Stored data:
-*-*-

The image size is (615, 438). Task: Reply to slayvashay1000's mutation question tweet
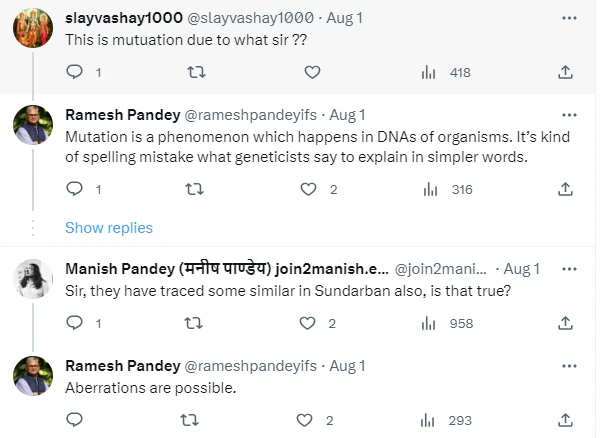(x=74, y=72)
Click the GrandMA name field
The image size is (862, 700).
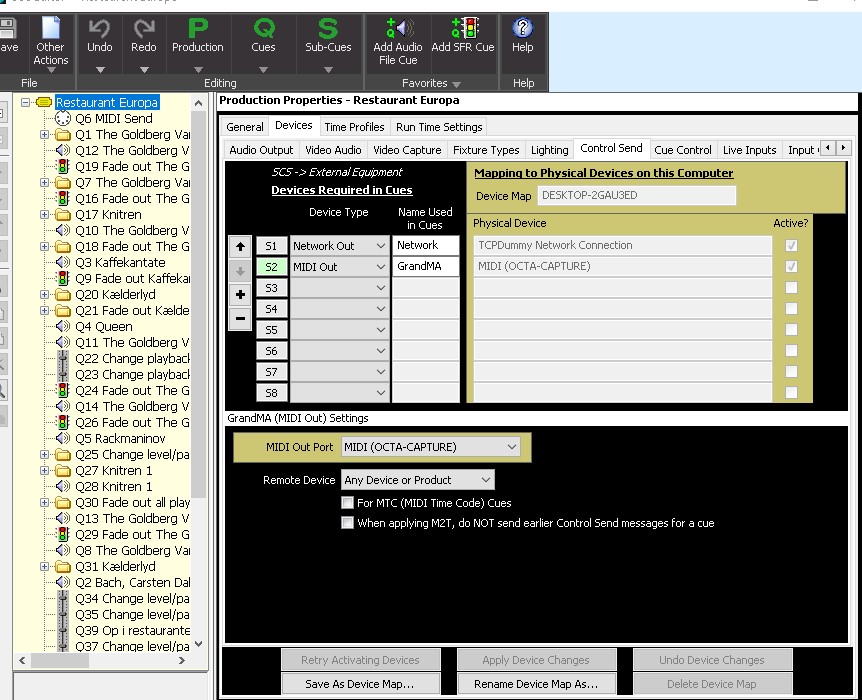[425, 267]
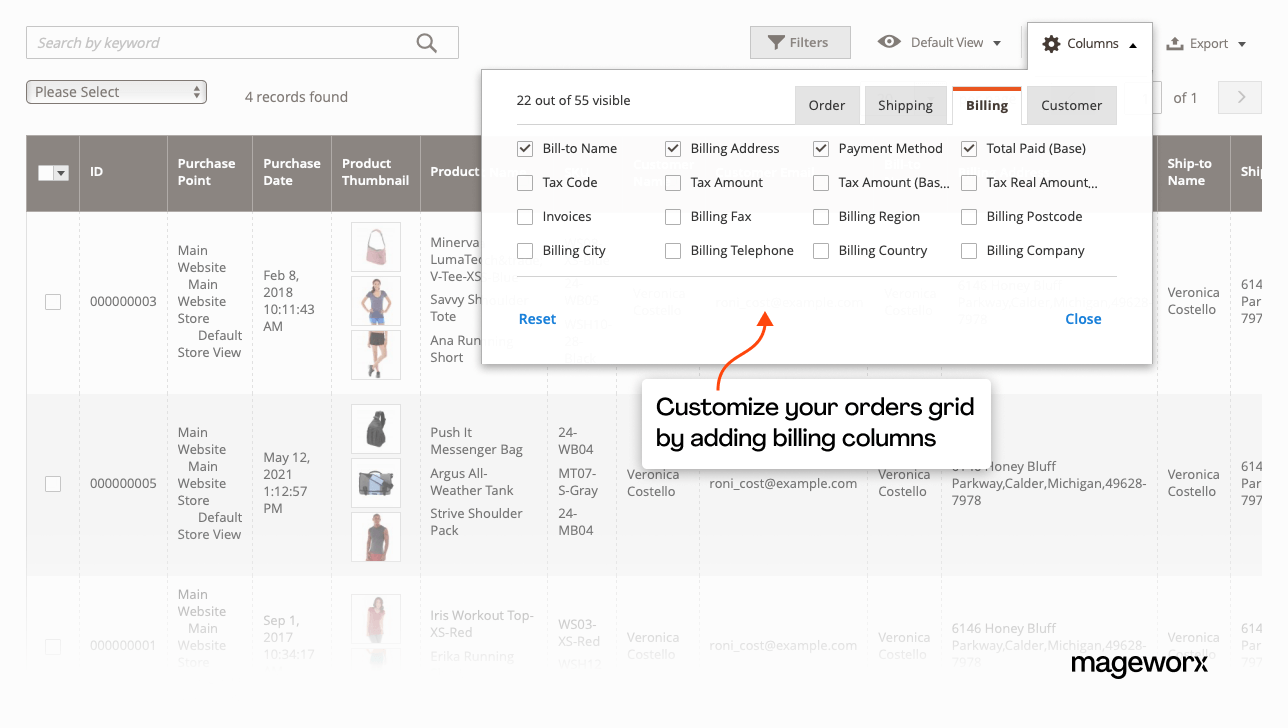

-*-*-

• Instructions for the task
This task calls for the records to be copied exactly, without pictures.

• Written solution
The image size is (615, 438). Task: Reply to slayvashay1000's mutation question tweet
(x=74, y=72)
Click the GrandMA name field
The image size is (862, 700).
[425, 267]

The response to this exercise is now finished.